[Task item]: Beneath this line are entries. Copy the range from the line with "Task: Tap the Safari forward arrow" to the line with "You are a computer-use", ends included, exactly; leave pictures out.

Screenshot grounding data
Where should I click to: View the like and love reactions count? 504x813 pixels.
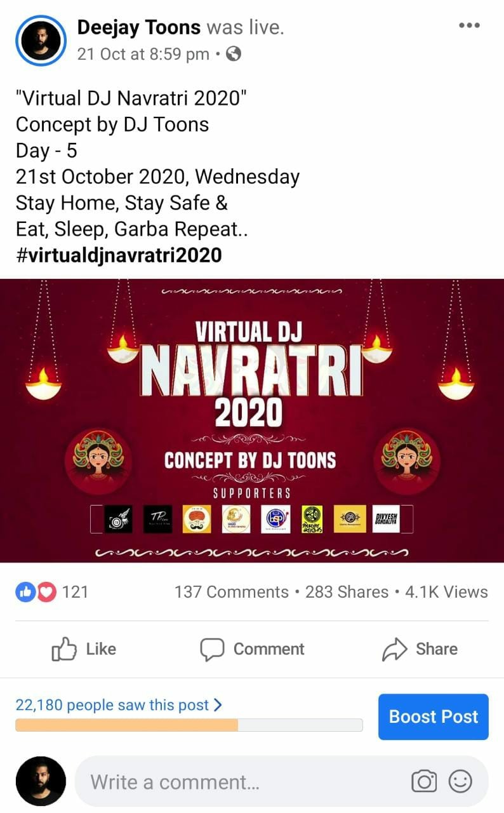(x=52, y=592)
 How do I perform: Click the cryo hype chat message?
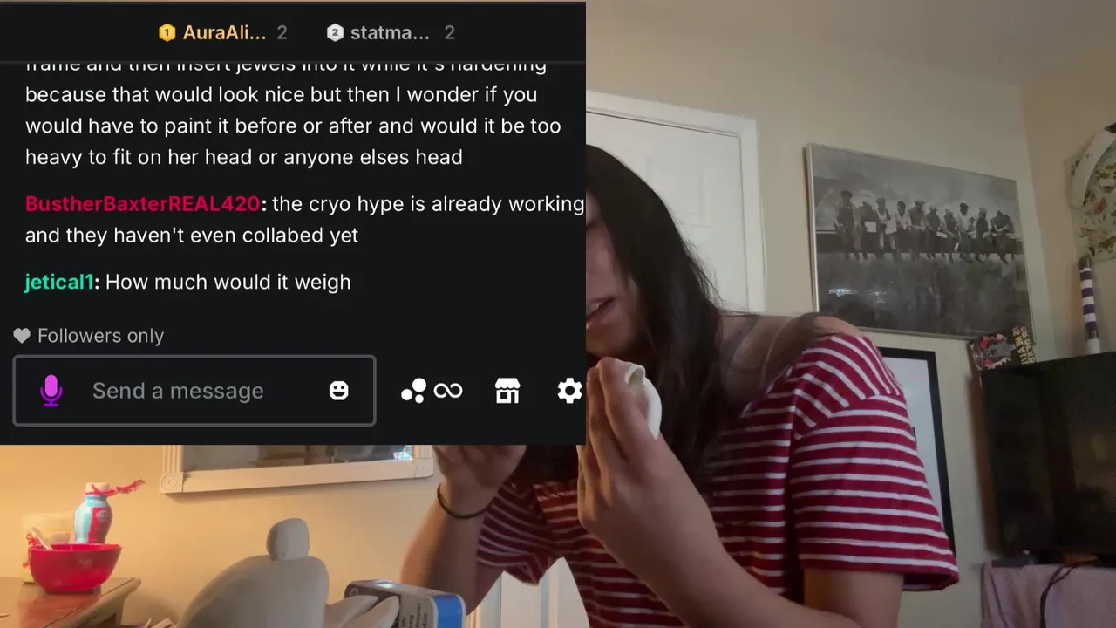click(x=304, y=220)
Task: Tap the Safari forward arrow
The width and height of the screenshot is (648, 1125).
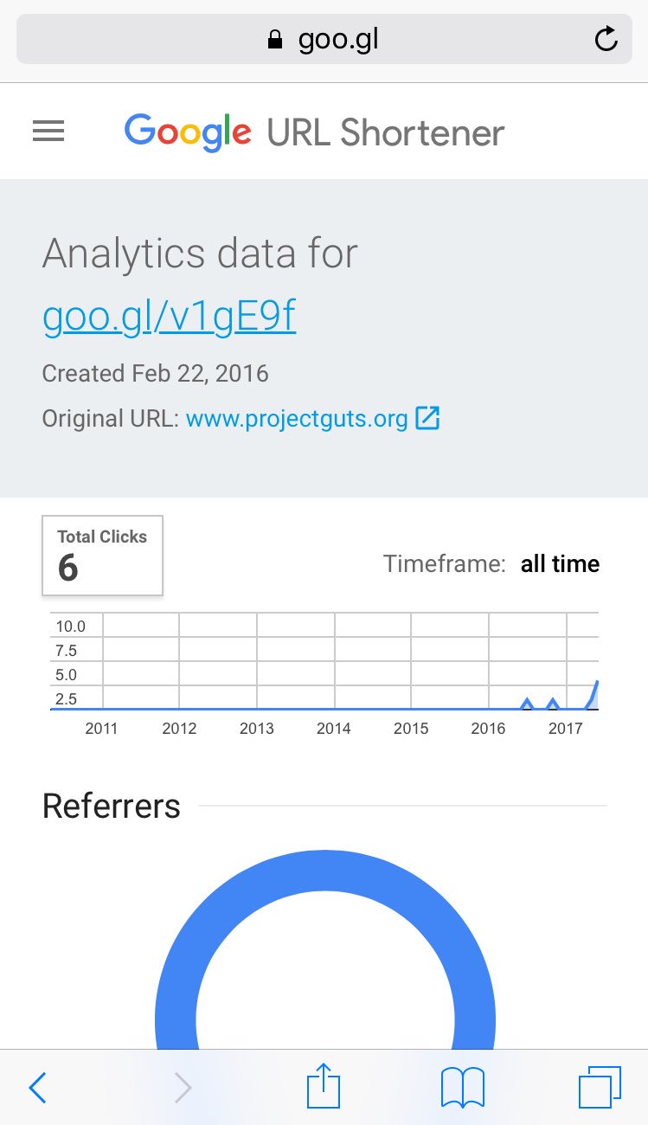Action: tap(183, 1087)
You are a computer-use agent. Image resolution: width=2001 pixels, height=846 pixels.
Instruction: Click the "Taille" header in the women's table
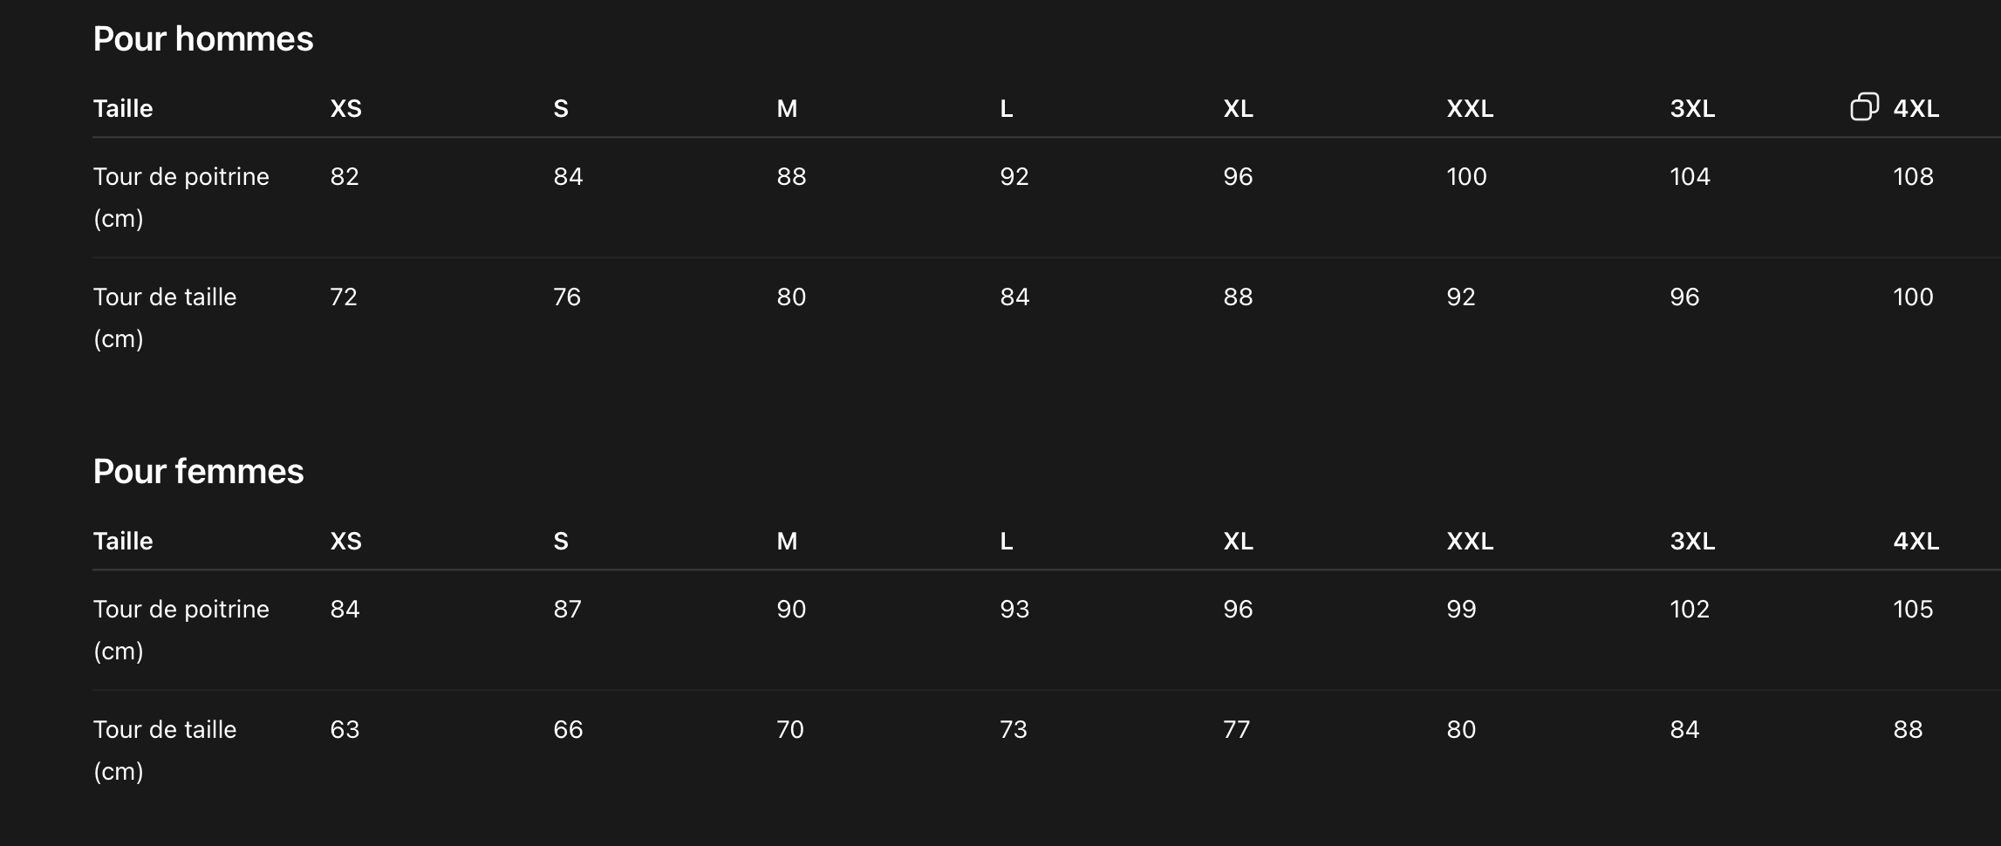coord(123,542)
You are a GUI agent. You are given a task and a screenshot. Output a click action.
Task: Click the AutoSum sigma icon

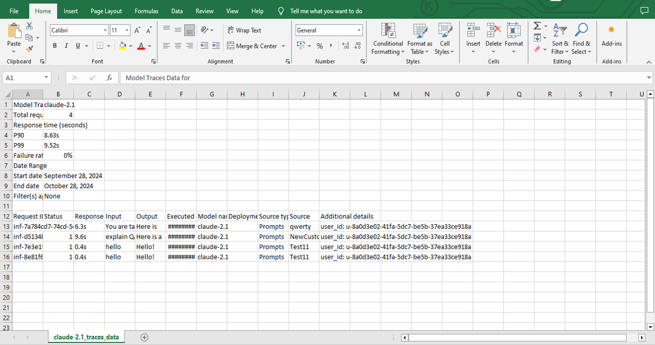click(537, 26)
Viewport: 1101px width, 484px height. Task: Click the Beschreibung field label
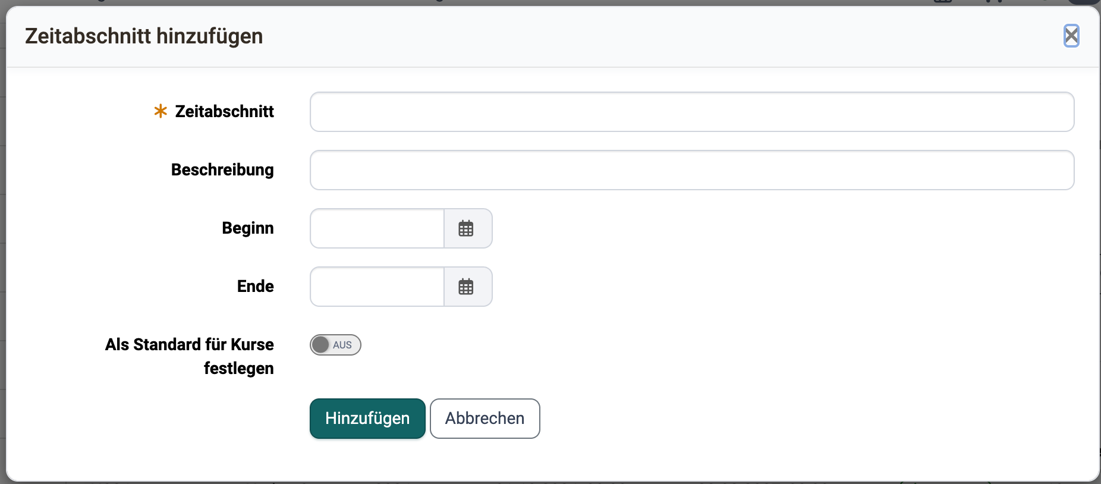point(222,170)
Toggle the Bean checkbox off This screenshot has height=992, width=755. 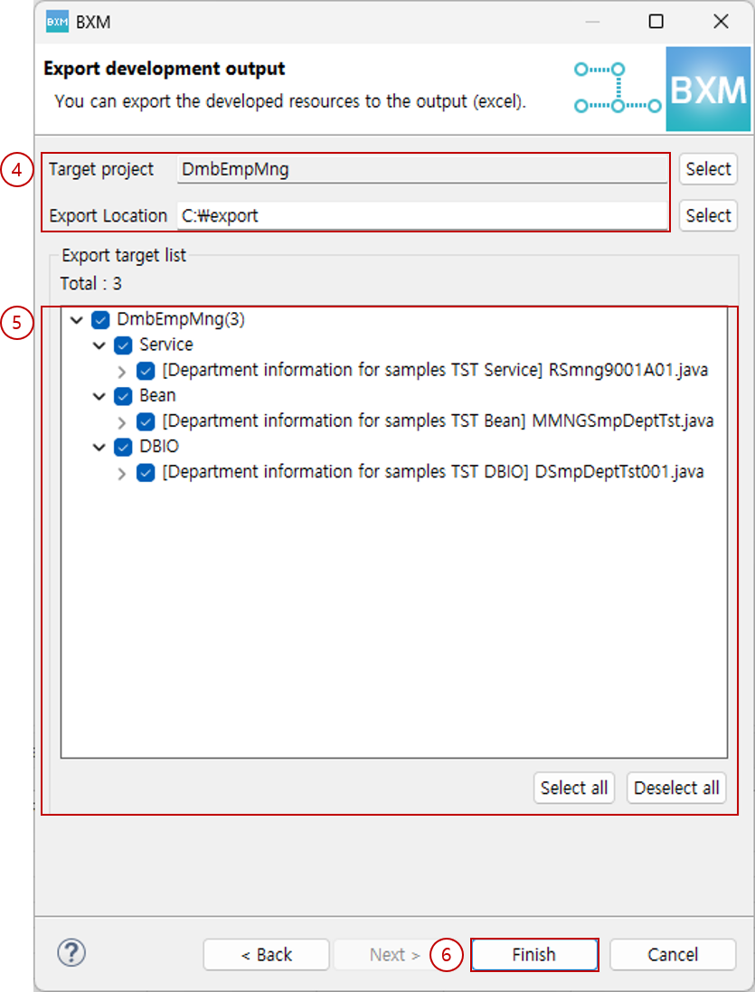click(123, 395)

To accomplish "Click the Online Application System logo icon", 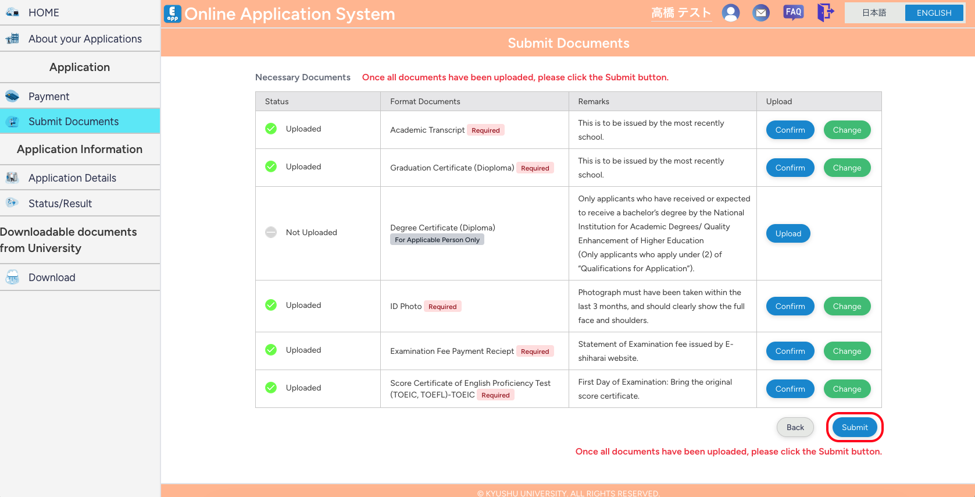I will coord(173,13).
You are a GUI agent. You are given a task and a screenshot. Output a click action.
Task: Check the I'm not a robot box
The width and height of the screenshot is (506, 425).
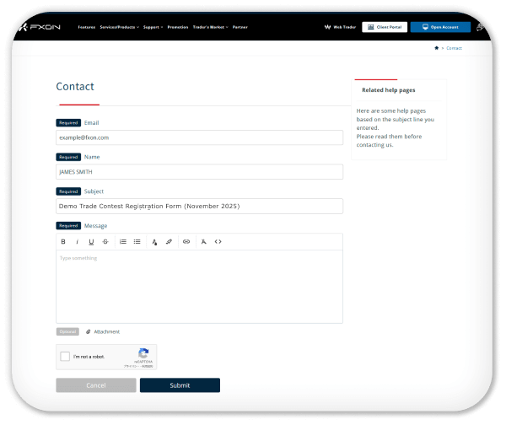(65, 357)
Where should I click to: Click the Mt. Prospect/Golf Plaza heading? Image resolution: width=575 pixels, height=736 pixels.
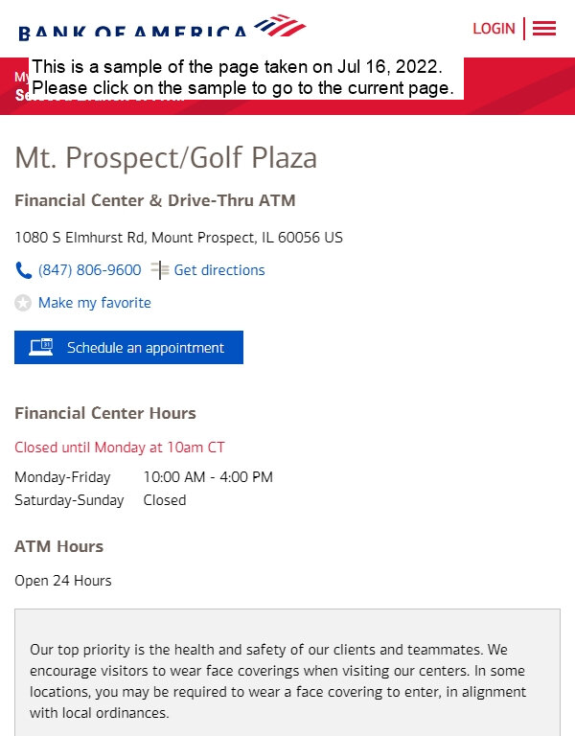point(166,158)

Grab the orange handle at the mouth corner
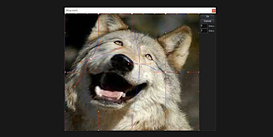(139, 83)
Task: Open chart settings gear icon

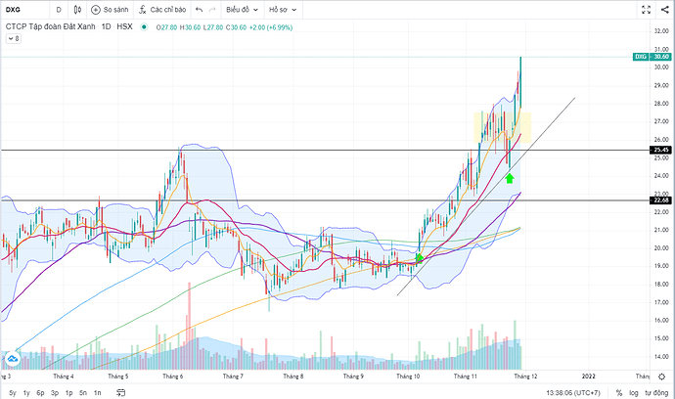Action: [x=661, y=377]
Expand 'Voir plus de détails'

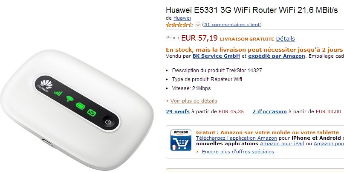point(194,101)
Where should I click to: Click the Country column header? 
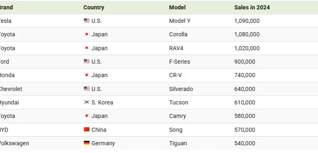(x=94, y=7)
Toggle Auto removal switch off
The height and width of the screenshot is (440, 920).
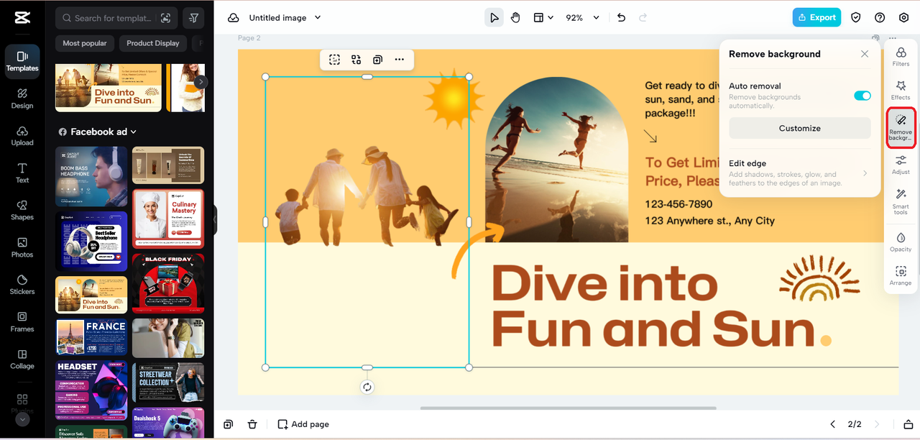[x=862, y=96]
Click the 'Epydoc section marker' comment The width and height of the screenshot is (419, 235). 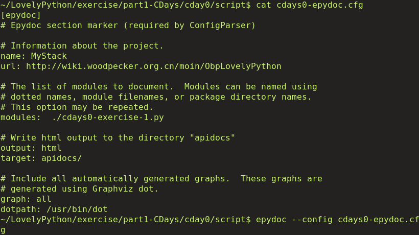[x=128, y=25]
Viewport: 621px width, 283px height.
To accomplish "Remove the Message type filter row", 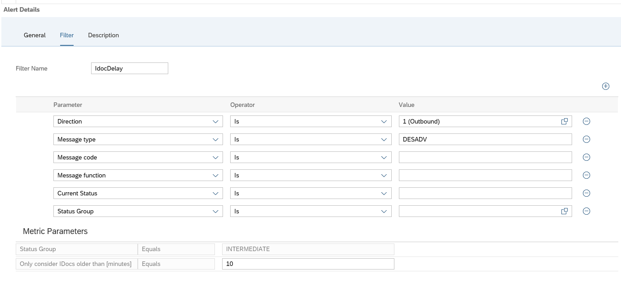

[Task result]:
Task: Tap the Safari forward arrow
The width and height of the screenshot is (648, 1125).
Action: tap(183, 1087)
You are a computer-use agent. Image resolution: width=2001 pixels, height=846 pixels.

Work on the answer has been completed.